Despite the loss, she was "actually quite happy" with how she played against King.

They won gold together at the Commonwealth Games, but this week Joelle King (left) and Amanda Landers-Murphy went head-to-head at the British Squash Open. Photo / Getty Images
They won gold together at the Commonwealth Games, but this week Joelle King (left) and Amanda Landers-Murphy went head-to-head at the British Squash Open. Photo / Getty Images

"It wasn't a long game, length-wise, but for me I felt a lot more relaxed, I'm not trying to force things as much. I'm gutted to lose, but I was able to go out there with nothing to lose and work on a few things I've been working on.

"When we play each other we're there to do a job on court, but off the court we're good friends.

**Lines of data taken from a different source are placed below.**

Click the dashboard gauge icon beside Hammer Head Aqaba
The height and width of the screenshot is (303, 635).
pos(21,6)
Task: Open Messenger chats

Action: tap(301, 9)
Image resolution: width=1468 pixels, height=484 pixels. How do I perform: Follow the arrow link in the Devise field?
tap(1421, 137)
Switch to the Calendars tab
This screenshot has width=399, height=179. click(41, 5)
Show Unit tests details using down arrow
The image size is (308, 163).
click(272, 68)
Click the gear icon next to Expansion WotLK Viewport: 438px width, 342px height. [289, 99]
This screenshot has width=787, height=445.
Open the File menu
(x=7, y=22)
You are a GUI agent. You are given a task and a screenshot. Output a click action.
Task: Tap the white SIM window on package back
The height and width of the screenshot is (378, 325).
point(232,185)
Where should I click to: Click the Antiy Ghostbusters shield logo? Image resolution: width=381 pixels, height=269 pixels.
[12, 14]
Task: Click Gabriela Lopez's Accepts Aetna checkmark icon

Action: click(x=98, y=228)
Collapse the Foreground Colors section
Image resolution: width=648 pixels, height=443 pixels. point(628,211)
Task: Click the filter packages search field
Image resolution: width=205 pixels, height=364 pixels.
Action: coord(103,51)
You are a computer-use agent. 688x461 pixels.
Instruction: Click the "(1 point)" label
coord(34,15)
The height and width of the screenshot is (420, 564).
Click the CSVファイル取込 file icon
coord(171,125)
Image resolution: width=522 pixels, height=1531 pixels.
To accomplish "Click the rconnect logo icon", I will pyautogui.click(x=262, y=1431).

It was nice to be able to catch up afterwards."

King's world ranking gave her automatic entry into the main draw of the British Open, while Landers-Murphy had to play qualifying matches to earn her spot. King went on to be knocked out in the quarter-finals by Tesni Evans, of Wales.

In qualifying last weekend, Landers-Murphy beat Belgium's Tinne Gilis 11-3, 11-6, 9-11, 11-8 and Canada's Hollie Naughton 9-11, 11-7, 7-11, 11-8, 11-8.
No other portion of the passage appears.